You with the sad eyes
don’t be discouraged, though I realize it’s hard to
take courage in a world, full of people
you can lose sight of it
And the darkness inside you
will make you feel so small
But I see your true colors, shining through
I see your true colors, and that’s why I love you

“True Colors” ~ Cyndi Lauper


Tipping Scales

One lesson that I have learned over the past 4.5 years of weight training is that the numbers on the scale are not the most important thing to focus on. Before I began weight training, at my heaviest I was 180 pounds. Through the years of training and powerlifting, my weight has ranged from 145 to 174 pounds. The fluctuations came with cycles of hoping to increase strength and fit into a reasonable weight class for competition. Through most of those weight fluctuations, I still wore the same clothes in the same sizes, and that is where the lesson hit home the most. Losing or gaining weight in the process of eating reasonably well and lifting heavy weight changed body composition, and scale changes were of no great importance.

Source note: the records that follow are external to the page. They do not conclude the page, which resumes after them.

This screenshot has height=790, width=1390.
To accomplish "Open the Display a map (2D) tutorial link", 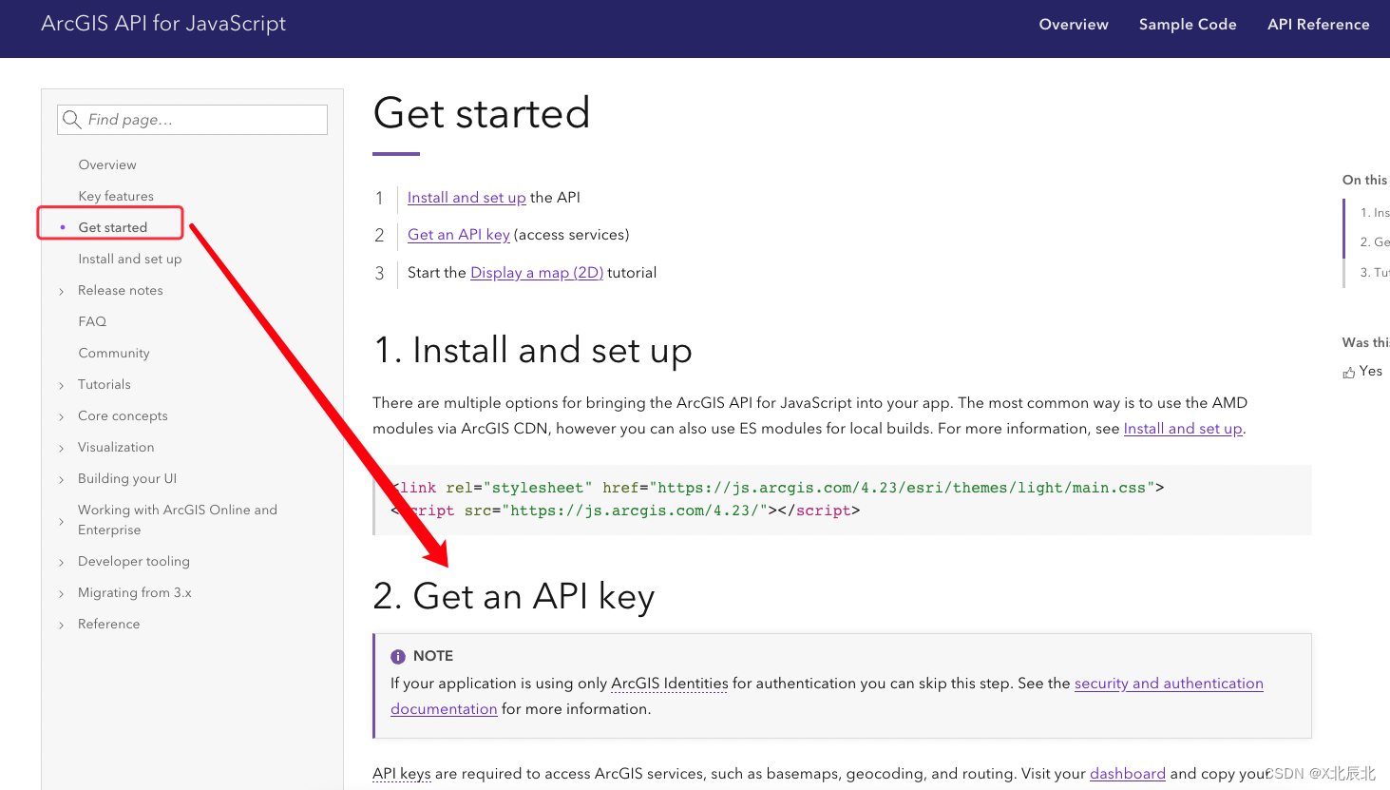I will tap(536, 272).
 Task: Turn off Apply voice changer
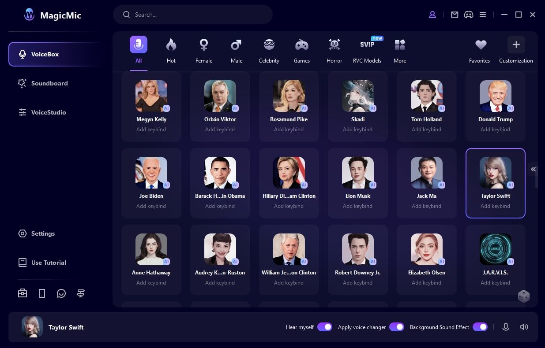point(397,327)

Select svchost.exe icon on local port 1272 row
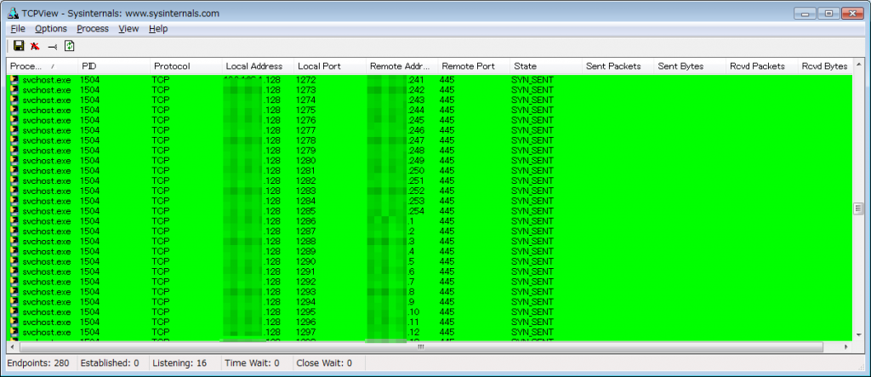point(14,80)
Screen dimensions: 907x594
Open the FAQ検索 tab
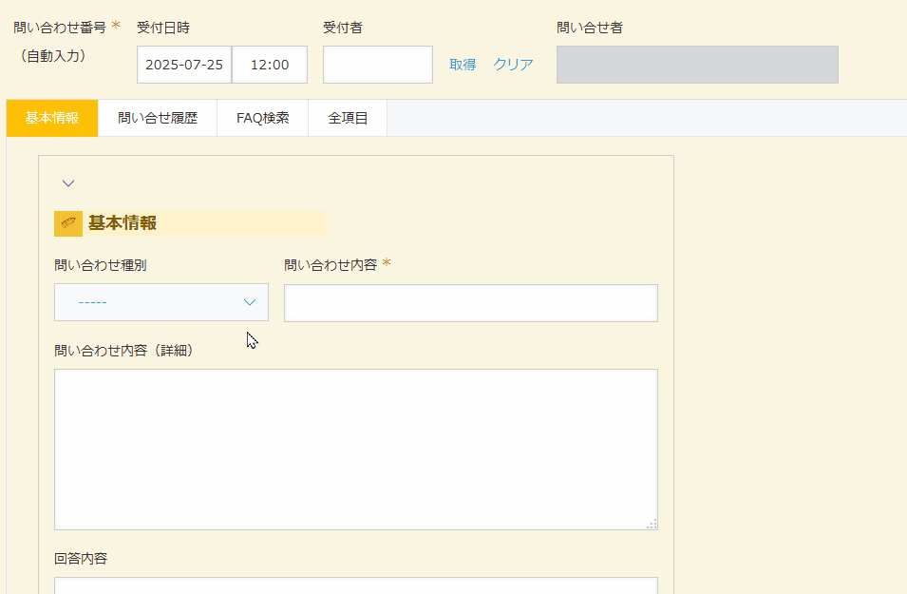pyautogui.click(x=263, y=118)
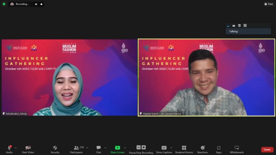Expand Share Screen options arrow

point(125,147)
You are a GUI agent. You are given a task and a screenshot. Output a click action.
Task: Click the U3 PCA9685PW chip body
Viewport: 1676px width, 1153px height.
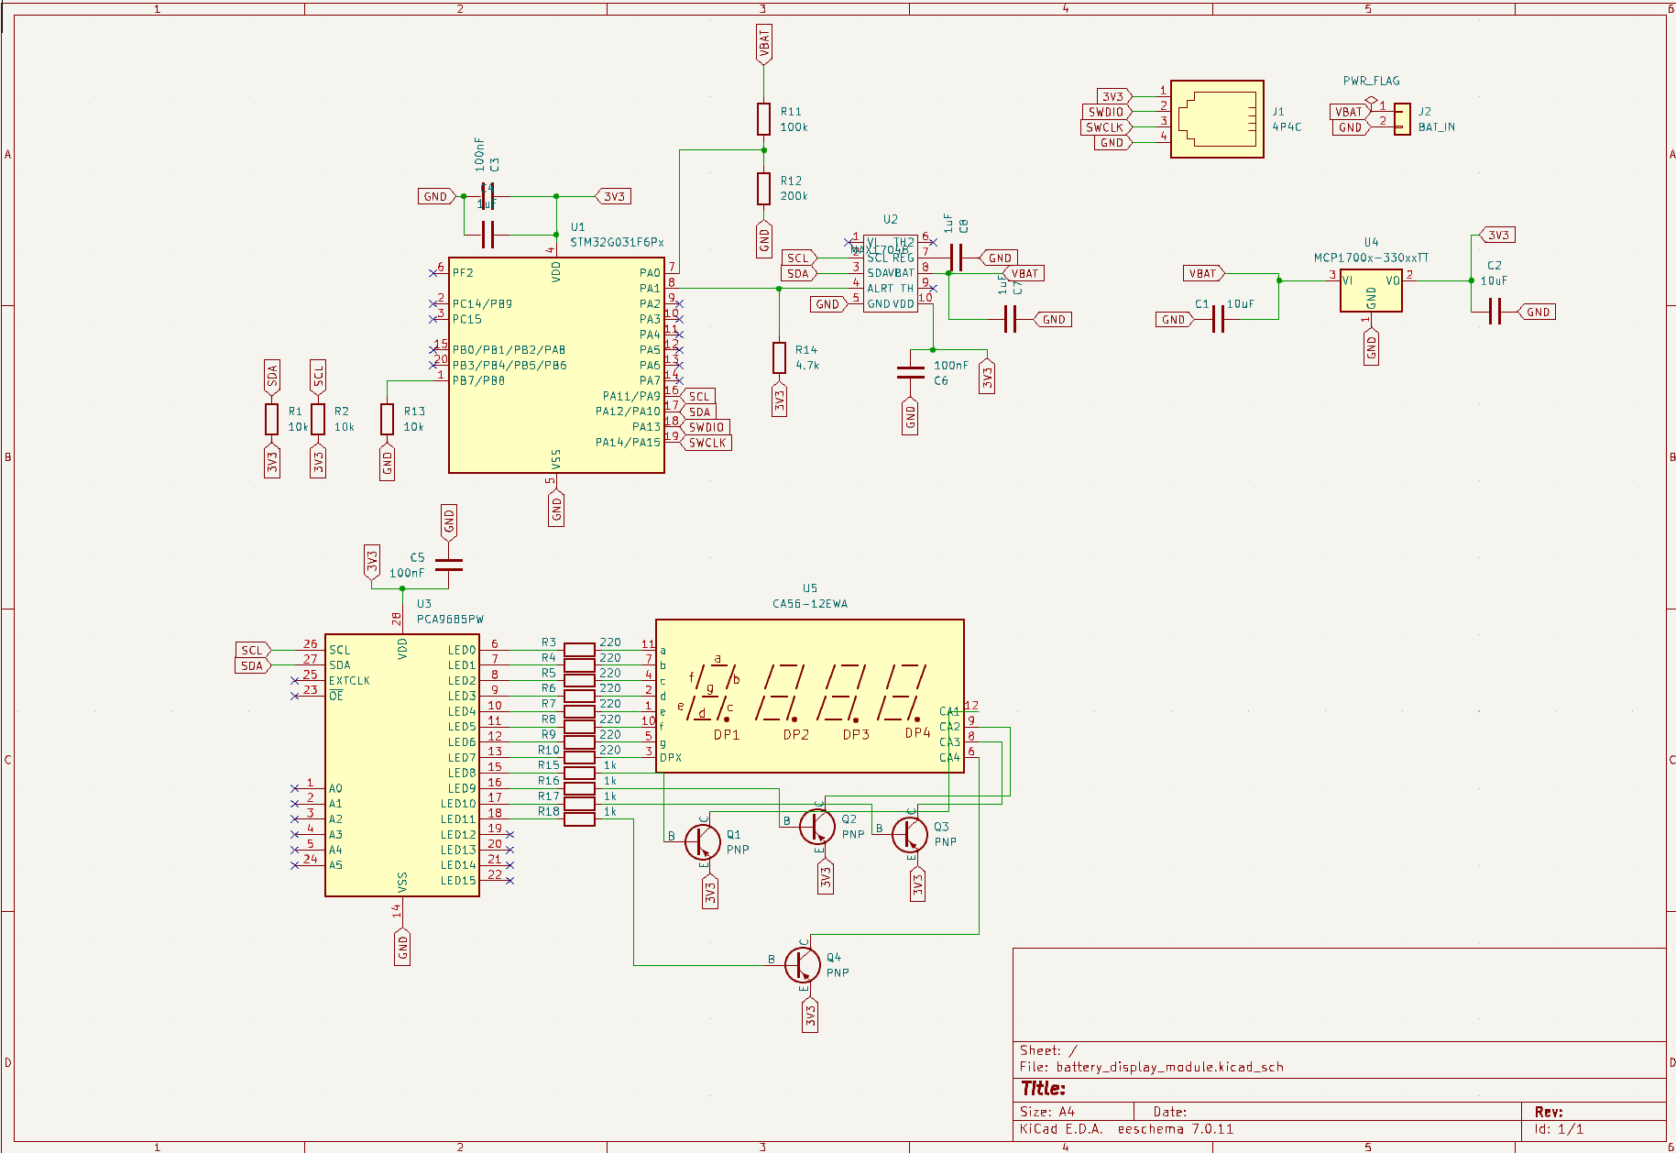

I am trying to remember that lesson these days, but I admit it isn’t always easy. Like this morning when I was getting dressed and searching for shorts or capris to wear that weren’t intended for the gym. I have one pair of denim capris (which I’ve owned for a couple of years now). While I could put them on and do them up, I was dismayed by the muffin top oozing over the waistband. I chose not to wear them, in part due to the muffin top, but also because of the strain the waistband puts on my back. The number of times I have worn jeans or pants since herniating my disc last November can be counted on one hand; the waistband hurts my back, so I’ve been living in leggings. With the warm, sunny weather, I am wanting to wear tank tops and shorts or capris, but I feel limited by the physical discomfort and my current struggles with too much belly jiggle.

The weight gain bothers me a bit, because I am the heaviest I’ve been since I started training. The weight gain isn’t muscle, and it seems to settle in my belly. It’s not surprising though. After all, for four years I was a lot more active and lifting a lot more weight than I have since the injury. Most of the time I am still eating reasonably well, but I haven’t paid any attention to calories or portioning. Less activity+uncontrolled eating=weight gain. To top it all off, I am on at least one medication which can have the side effect of weight gain.

Even though I have gained weight over the past few months, I am really only about 10 pounds heavier than where I maintained for quite a long time. That maintenance weight was within easy reach of my competition weight and allowed me to build strength. Getting back to that weight shouldn’t present much of a problem once I am off medication and able to resume more physical activity and weights in the gym. Of course, I can still turn my attention towards what I am eating and drinking, even if I do not want to count calories. My toolbox is well-stocked…I just need to use it. This means eating more vegetables and fruit and less treats. I don’t need to go crazy, just keep it simple.

Is it odd that I am freaked out over my physical appearance rather than what I actually weigh? I seldom step on a scale and only use the numbers when I’m preparing for a competition. But I am not happy with the jiggles and extra baggage. Does it bother me because I know this injury plays a big part of that outcome? Is it just part of the frustration of being hurt, of always hurting, and being limited? As much as I know that I will never have the body of a fitness model, I am human with moments of vanity and self-conscious thoughts.

Know Yourself

“Who you were, who you are, and who you will be are three different people.”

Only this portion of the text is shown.